Inde. Funérailles sous haute tension de l'étudiante violée et battue
Des milliers de personnes se sont rassemblées samedi soir à New Delhi pour participer à des veillées aux chandelles alors que le corps de la jeune "fille de l'Inde" a été incinéré.
Entre colère et prières. La cérémonie de crémation de l'étudiante victime d'un viol collectif mi-décembre en Inde, emblématique des violences faites aux femmes en toute impunité dans ce pays, s'est tenue dimanche 30 décembre à New Delhi.

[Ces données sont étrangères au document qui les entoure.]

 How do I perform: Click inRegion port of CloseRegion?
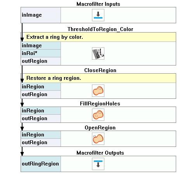(x=41, y=87)
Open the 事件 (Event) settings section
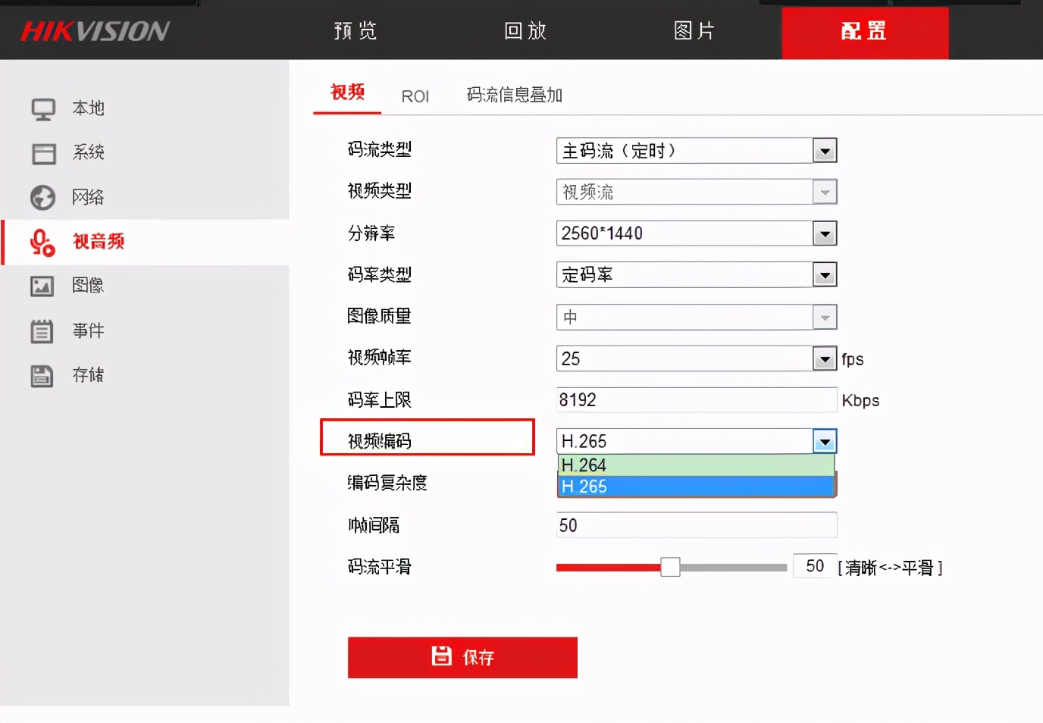The width and height of the screenshot is (1043, 723). coord(88,330)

La dépouille meurtrie de l'étudiante en kinésithérapie de 23 ans a été brûlée sur un bûcher funéraire, conformément à la tradition hindoue, en présence de sa famille et de responsables politiques, dans le district de Dwarka, dans le sud-ouest de la capitale indienne.
La courte cérémonie s'est déroulée sous haute protection policière quelques heures après l'arrivée du corps, placé dans un cercueil doré, à l'aéroport de Delhi où les parents de la jeune femme ont été accueillis par le Premier ministre, Manmohan Singh, et la présidente du parti du Congrès (au pouvoir), Sonia Gandhi. "Je suis venue parce que j'aimais vraiment cette fille. Elle était la plus brillante de toutes les filles de notre quartier", a confié à l'AFP Meena Rai, une amie et voisine de la victime, à l'issue des funérailles.

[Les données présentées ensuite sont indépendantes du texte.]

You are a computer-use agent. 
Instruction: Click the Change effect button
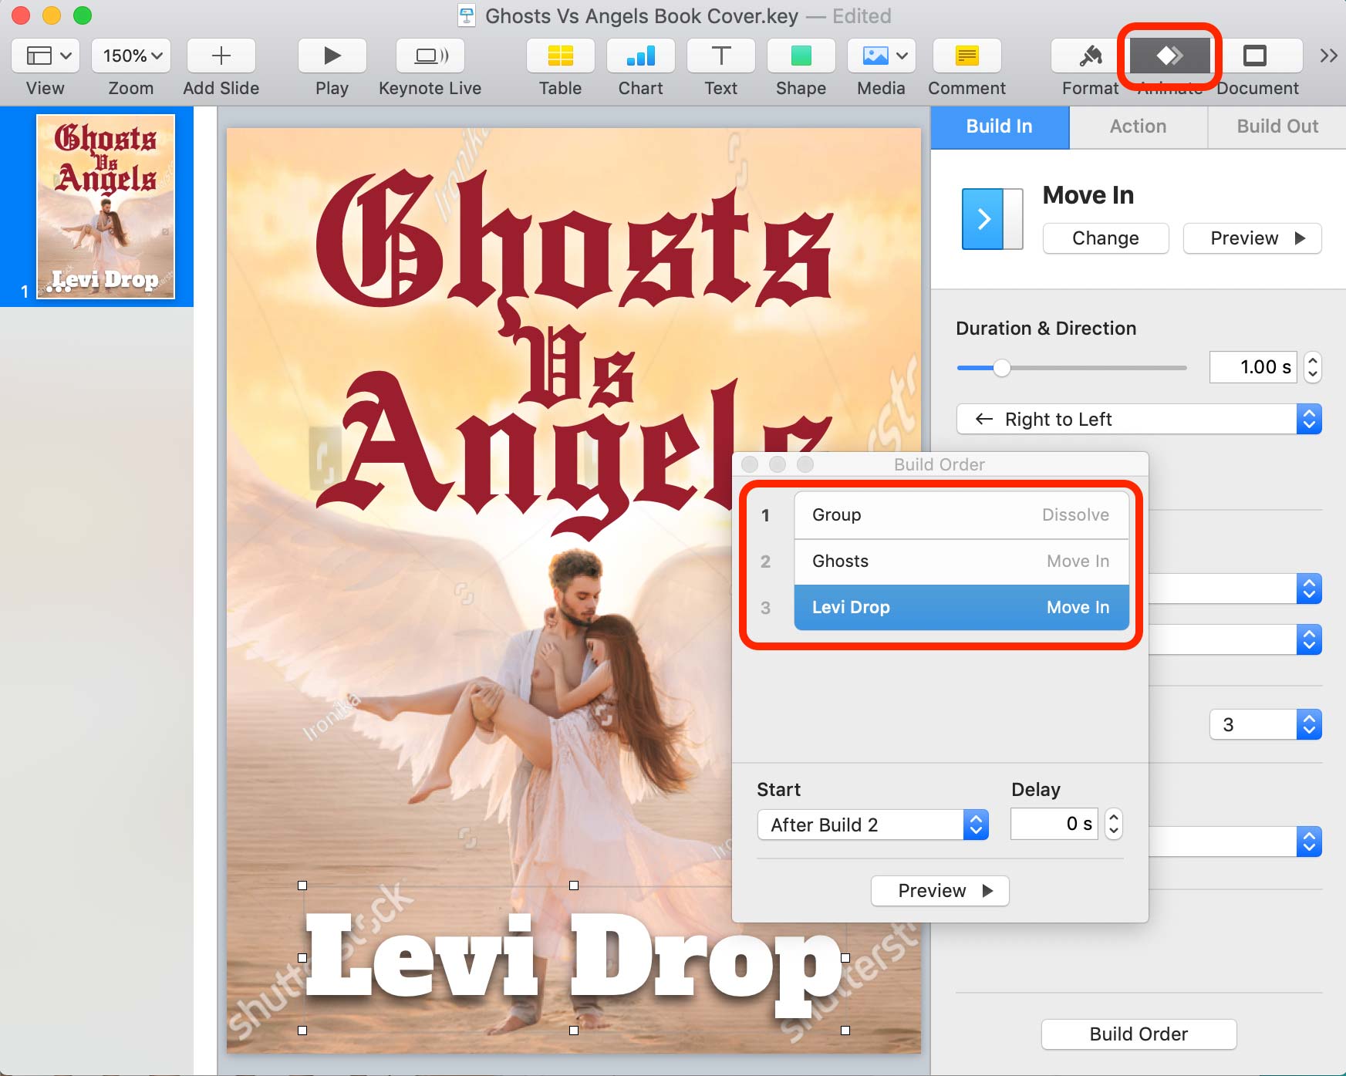tap(1105, 238)
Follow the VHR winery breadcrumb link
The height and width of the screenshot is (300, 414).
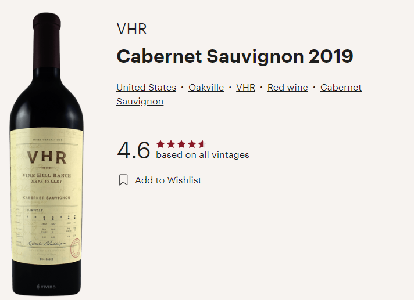pyautogui.click(x=245, y=88)
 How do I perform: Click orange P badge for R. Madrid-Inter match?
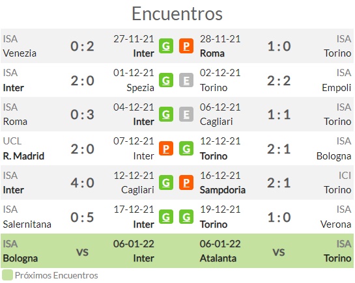pyautogui.click(x=166, y=148)
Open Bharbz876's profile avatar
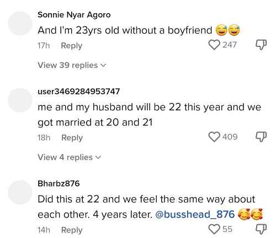276x238 pixels. [20, 192]
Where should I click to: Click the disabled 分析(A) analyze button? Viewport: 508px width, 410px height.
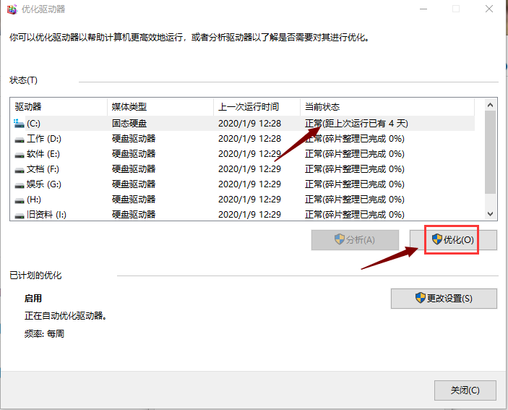(x=355, y=240)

Le jeune femme devait se marier
Le Premier ministre Singh a été le premier dans la classe politique à rendre hommage à la jeune femme, dont on ignore le nom et qui a été surnommée "la fille de l'Inde". L'étudiante est morte samedi à l'hôpital Mount Elizabeth de Singapour où elle avait été transférée jeudi dans un état critique après trois interventions chirurgicales. Elle présentait notamment d'importantes lésions à l'intestin et au cerveau et avait fait un arrêt cardiaque en Inde. Le 16 décembre, la jeune femme et son ami revenaient du cinéma, où ils avaient vu L'Odyssée de Pi, quand ils ont été pris à partie par six hommes dans un autobus, dont le chauffeur. Violée à plusieurs reprises, agressée sexuellement avec une barre de fer rouillée, elle avait été jetée ensuite hors du véhicule avec son compagnon.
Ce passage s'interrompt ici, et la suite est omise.